**Data for locating visible targets**
▬▬▬▬▬▬▬▬▬▬
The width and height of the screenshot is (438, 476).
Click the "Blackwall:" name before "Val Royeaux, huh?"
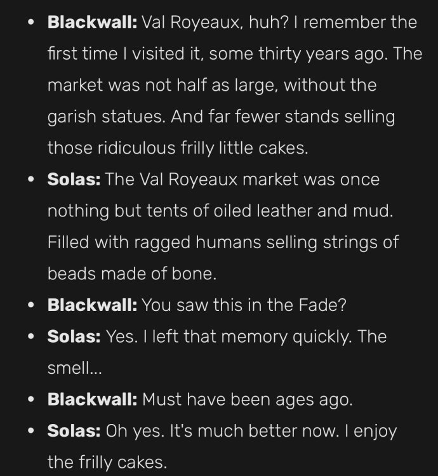(x=92, y=23)
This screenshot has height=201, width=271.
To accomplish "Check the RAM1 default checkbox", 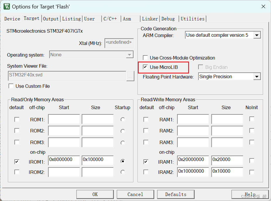I will pyautogui.click(x=146, y=119).
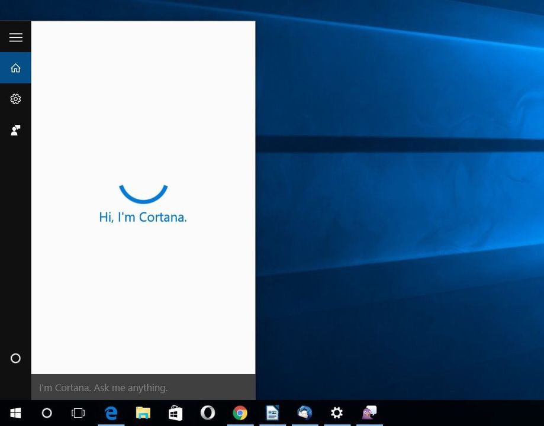Click inside the 'Ask me anything' field
This screenshot has width=544, height=426.
pyautogui.click(x=143, y=388)
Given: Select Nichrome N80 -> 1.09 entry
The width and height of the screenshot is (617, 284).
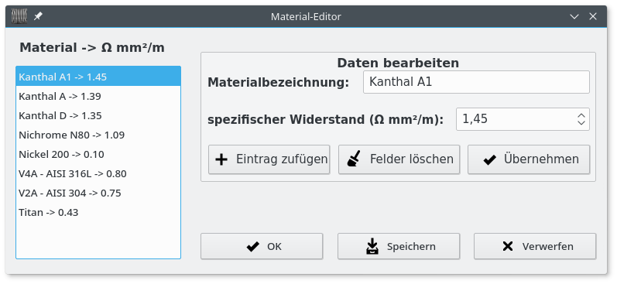Looking at the screenshot, I should point(98,135).
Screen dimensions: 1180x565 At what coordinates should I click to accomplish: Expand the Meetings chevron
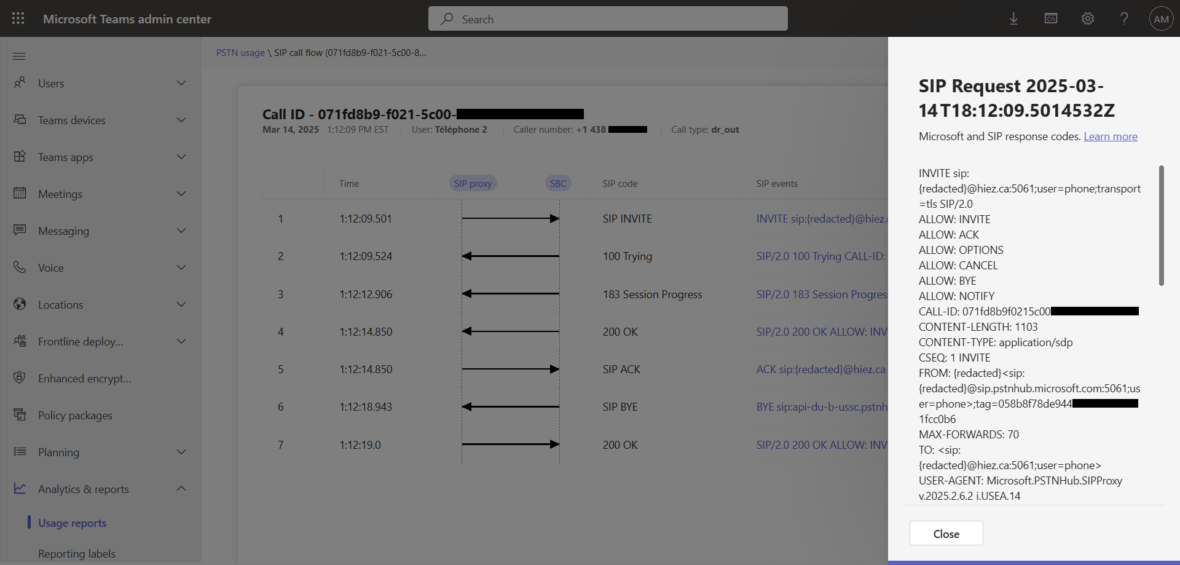point(181,194)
▬▬▬▬▬▬▬▬▬▬
Repeat the part of the material that opens with the line containing "Given: Select Nichrome N80 -> 1.09 entry" and runs through the end of the material, without the pictures.

Given: Select Nichrome N80 -> 1.09 entry
The width and height of the screenshot is (617, 284).
Looking at the screenshot, I should point(98,135).
Screen dimensions: 1180x565 At what coordinates should I click to accomplish: Expand the Meetings chevron
point(181,194)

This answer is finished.